TASK DESCRIPTION: Check each line of the entries below for the word "computer", and copy the lines that have it.

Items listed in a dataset
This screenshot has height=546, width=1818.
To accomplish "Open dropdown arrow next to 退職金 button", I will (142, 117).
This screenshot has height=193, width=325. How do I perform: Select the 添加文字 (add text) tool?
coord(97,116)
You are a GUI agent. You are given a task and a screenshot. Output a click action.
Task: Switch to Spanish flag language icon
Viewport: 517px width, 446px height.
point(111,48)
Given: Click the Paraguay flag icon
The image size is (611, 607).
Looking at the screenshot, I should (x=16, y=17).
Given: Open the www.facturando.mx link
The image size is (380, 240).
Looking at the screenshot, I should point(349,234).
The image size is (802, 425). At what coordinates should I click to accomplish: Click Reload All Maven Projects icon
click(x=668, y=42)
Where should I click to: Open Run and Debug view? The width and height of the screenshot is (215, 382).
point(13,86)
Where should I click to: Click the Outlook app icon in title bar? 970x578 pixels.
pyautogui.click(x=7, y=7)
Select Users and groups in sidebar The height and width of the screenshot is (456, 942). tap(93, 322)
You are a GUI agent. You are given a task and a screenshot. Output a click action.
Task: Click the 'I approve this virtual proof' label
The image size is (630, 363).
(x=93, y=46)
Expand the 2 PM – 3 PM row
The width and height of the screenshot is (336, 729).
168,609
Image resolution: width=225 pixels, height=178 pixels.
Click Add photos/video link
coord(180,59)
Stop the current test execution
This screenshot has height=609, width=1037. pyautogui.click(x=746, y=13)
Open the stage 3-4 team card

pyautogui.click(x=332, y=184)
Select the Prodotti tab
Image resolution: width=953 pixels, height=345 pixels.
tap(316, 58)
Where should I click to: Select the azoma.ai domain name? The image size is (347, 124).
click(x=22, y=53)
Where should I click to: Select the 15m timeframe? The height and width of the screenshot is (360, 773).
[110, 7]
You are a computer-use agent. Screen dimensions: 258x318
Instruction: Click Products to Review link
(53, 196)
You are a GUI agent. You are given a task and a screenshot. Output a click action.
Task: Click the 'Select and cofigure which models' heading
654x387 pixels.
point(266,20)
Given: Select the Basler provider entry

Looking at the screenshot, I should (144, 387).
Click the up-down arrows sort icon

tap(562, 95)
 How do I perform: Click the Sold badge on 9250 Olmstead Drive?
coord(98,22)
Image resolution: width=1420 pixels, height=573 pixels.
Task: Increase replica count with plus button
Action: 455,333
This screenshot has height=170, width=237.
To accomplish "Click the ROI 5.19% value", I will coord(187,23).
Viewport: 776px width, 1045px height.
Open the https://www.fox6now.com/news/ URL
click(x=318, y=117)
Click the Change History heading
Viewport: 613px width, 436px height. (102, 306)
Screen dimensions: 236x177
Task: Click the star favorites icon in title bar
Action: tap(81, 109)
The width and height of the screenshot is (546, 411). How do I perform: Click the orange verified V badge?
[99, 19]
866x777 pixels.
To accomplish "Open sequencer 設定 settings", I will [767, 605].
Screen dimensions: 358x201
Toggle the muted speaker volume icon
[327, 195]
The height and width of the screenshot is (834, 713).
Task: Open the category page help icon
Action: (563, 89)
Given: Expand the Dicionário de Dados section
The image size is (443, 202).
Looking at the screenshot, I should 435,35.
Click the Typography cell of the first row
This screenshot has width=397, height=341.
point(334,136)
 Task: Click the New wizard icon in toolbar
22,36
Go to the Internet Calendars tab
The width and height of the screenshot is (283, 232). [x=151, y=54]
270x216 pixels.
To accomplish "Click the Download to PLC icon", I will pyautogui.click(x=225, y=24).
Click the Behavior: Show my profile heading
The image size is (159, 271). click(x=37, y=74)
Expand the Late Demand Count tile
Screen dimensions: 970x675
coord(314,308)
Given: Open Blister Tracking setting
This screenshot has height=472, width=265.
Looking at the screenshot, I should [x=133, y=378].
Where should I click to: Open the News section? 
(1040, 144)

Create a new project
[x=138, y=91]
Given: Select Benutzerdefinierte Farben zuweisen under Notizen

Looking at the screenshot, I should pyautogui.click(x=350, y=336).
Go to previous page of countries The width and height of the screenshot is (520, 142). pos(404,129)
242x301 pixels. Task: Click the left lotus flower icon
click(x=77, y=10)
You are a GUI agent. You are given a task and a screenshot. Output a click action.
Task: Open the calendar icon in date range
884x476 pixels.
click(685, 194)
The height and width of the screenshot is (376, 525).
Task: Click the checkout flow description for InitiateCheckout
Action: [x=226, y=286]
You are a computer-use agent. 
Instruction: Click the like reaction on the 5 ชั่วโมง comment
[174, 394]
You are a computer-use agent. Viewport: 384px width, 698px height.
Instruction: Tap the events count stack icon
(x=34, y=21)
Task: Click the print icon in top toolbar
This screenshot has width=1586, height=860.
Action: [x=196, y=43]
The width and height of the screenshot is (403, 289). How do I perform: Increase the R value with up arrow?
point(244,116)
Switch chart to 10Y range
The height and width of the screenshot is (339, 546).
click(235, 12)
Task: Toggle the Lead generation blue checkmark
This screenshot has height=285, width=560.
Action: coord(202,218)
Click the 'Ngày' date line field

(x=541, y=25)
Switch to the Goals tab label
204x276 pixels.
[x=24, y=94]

SOLUTION TO THIS PROBLEM:
You are a computer-use agent. Screen dimensions: 258x318
You are a computer-use agent. 
You are a computer-use agent. Viewport: 384px width, 698px height.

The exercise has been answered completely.